Topband: Actual RF current measurements...
Dan Zimmerman N3OX
n3ox at n3ox.net
Sun Apr 19 13:44:40 PDT 2009
So I did a little experiment today.
I built a low-capacitance current meter much like the one at :
I used a plastic case meter.
I calibrated it to 1A full scale at 1.82MHz in the same way W8JI did, a
little wire-over-groundplane test fixture into a good dummy load, with 50W
applied according to a Bird meter.
I took it out to my my 160m antenna, a 60 foot base loaded wire vertical,
and ran the wire through it about a foot and a half above ground, sitting on
top of the plastic enclosure that houses my matching networks. I adjusted
the power output of my radio on keydown so that I hit my 1A deflection mark,
and found I needed about 17W (measured with the same power meter) to get 1A
17W gives 1A into 17 ohms.
So I fire up EZNEC, and look at a 60 foot wire vertical fed against MININEC
ground at 1.8MHz. Over effectively perfect ground, the feedpoint resistance
(including copper losses) should be about 5 ohms.
That gives me about 12 ohms unaccounted for, so it would seem like I could
tentatively conclude that my coil and ground loss is around 12 ohms.

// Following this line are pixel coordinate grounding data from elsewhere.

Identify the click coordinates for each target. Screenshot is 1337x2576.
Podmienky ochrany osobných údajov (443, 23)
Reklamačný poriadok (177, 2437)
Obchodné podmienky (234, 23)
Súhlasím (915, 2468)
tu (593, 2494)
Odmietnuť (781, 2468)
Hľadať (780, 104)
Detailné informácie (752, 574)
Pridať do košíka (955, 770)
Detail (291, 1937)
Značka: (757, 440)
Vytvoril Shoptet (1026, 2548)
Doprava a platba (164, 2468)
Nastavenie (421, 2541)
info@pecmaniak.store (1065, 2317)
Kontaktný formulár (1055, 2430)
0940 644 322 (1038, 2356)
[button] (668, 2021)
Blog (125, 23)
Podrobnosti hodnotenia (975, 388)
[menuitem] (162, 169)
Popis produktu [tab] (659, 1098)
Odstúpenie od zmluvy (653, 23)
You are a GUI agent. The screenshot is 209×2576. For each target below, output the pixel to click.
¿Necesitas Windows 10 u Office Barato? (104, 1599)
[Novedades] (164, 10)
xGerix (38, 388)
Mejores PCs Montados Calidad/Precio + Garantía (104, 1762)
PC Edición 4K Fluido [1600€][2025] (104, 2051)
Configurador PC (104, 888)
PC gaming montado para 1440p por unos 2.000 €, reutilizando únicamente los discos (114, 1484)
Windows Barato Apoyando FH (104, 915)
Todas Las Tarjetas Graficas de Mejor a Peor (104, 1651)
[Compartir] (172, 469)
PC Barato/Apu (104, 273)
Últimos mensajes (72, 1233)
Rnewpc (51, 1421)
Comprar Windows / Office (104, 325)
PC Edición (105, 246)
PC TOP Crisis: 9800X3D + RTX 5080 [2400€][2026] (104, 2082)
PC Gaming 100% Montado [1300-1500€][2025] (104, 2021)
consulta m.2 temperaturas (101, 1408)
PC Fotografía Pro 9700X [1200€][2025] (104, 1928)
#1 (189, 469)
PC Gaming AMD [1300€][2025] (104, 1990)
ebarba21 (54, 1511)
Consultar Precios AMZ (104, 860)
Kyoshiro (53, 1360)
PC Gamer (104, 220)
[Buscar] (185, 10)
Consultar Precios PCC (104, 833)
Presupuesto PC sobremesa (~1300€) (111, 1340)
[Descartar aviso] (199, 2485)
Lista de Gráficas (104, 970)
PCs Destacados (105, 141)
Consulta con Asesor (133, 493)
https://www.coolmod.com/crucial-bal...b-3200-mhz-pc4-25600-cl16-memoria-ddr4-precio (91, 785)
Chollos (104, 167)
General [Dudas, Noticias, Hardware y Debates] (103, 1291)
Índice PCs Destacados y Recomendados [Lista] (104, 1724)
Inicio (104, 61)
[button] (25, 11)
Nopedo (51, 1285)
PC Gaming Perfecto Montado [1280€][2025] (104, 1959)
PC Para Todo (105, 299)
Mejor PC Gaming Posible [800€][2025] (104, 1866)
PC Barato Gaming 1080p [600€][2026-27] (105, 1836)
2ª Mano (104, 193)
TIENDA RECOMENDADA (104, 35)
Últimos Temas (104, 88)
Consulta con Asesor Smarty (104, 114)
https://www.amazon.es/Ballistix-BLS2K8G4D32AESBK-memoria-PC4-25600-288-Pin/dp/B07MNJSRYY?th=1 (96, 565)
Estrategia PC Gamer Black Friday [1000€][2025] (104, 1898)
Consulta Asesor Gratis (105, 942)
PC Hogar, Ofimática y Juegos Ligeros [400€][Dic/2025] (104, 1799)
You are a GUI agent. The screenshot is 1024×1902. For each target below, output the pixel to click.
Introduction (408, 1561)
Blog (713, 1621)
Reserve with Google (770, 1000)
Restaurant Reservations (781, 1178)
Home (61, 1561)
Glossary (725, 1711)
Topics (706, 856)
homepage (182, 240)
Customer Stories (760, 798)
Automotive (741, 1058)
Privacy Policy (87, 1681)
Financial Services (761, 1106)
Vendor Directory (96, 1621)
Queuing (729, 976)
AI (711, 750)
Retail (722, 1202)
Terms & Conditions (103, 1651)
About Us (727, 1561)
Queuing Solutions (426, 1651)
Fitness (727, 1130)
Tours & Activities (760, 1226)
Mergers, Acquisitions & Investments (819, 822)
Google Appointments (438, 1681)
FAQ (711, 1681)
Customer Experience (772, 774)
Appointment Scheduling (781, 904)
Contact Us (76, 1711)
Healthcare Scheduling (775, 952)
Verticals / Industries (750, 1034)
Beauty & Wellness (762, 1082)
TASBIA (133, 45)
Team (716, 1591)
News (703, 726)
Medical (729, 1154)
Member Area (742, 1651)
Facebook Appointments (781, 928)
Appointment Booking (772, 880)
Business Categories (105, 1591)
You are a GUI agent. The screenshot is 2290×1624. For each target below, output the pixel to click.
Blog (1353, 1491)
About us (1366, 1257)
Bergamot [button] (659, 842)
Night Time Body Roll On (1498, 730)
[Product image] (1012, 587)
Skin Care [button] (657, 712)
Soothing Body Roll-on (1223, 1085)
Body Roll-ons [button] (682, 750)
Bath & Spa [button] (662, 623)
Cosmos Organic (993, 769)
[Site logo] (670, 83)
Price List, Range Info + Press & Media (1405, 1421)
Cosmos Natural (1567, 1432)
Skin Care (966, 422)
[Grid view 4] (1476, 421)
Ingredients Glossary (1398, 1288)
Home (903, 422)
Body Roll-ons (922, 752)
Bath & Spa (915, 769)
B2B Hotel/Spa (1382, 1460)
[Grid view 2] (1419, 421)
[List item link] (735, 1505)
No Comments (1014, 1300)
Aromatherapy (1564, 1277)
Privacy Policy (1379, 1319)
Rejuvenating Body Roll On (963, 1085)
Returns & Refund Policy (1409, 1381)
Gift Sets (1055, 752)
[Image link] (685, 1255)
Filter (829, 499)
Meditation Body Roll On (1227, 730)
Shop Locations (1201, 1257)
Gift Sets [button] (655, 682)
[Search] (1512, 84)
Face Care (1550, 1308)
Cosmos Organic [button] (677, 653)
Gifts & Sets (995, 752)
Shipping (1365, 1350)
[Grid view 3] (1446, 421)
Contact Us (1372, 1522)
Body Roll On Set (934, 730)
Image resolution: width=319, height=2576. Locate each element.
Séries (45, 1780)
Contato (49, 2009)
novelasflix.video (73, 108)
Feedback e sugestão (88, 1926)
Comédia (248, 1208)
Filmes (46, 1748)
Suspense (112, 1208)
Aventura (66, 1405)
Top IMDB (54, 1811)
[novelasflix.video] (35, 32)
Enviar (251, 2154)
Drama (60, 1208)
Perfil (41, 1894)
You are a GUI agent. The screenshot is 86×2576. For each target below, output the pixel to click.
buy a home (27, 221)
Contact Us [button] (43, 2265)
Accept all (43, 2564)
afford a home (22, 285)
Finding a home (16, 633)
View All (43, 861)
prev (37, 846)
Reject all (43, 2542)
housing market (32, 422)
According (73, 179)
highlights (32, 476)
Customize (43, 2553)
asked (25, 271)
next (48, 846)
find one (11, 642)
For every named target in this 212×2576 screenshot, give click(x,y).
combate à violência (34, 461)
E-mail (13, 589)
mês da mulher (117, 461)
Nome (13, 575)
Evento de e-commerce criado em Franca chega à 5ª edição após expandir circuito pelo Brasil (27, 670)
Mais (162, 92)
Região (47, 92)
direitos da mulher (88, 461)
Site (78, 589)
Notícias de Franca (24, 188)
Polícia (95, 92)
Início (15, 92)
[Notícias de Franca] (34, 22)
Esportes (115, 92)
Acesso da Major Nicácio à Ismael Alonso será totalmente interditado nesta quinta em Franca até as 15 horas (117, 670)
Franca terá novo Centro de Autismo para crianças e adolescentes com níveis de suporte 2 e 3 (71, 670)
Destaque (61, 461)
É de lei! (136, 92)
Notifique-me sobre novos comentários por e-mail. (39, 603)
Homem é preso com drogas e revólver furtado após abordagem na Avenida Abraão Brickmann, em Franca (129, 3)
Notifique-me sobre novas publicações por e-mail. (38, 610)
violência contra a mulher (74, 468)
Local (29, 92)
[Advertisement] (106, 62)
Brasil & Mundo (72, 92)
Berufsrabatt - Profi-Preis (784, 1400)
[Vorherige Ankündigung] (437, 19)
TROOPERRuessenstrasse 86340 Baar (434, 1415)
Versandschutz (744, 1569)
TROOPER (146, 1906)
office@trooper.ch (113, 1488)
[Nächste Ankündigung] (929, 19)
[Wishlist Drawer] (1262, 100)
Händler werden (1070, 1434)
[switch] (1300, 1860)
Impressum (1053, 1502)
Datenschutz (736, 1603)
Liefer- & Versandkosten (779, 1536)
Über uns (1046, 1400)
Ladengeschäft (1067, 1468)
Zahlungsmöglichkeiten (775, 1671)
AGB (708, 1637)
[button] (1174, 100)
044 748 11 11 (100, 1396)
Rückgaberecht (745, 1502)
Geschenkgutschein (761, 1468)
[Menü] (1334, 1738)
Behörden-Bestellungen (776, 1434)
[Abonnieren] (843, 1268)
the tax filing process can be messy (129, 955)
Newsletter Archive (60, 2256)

Confounding factors would include things like shunt capacitance somewhere
above the meter changing my current distribution. I checked the most likely
culprit, my 20m Moxon , which passes just 4-5 feet from the vertical when
pointed North or South. I watched the meter as I rotated the Moxon around
and noted a small deflection that couldn't have been more than 50mA or so
(100mA is a lot on a 1A FS meter), though I don't have good tick marks on
the meter face yet. A quick check in EZNEC suggests something similar, that
the excitation levels of the Moxon and grounded feedline and mast conductors
with 1A flowing into the base of the big vertical are on the order of
50-60mA at worst.
The next closest interfering thing is probably the metal shed about 16 feet
away from the vertical, and houses 20-30 feet away.
And, a current measurement doesn't necessarily tell me how much of my signal
escapes my nearfield mess here, given that my vertical is in a suburban
backyard with houses and whatever absorbing some energy, but I can't imagine
them having a huge effect on the base current.
So now my question:
What else am I not taking into account with this measurement? What can I and
can't I conclude about it?
It seems like the only thing that can majorly confound this sort of
measurement is if there's some serious displacement current leaving the wire
above the meter.
And unlike a feedpoint impedance measurement, this technique is not easy to
confound... the only thing that determines the radiated power (up to
absorbers that don't change the current appreciably) are the current
distribution on the antenna and the current going into the base.
So it seems like this is maybe better than taking a feedpoint impedance
measurement, and it's MUCH easier than taking a field strength measurement
for folks on small lots.
I hope to improve my measurement soon by actually checking the linearity of
my meter, marking it more visibly, and measuring the current distribution on
the first 30 feet or so of antenna, but I need a pair of binoculars.
But for now, what am I missing? It seems like maybe a better measurement
than NOTHING, and easier to do than actually measuring dB change in field
strength as you try different loading schemes or ground systems in your
Is it worth encouraging people to try to measure current carefully, or do
you think there are too many confounding errors to make it worthwhile?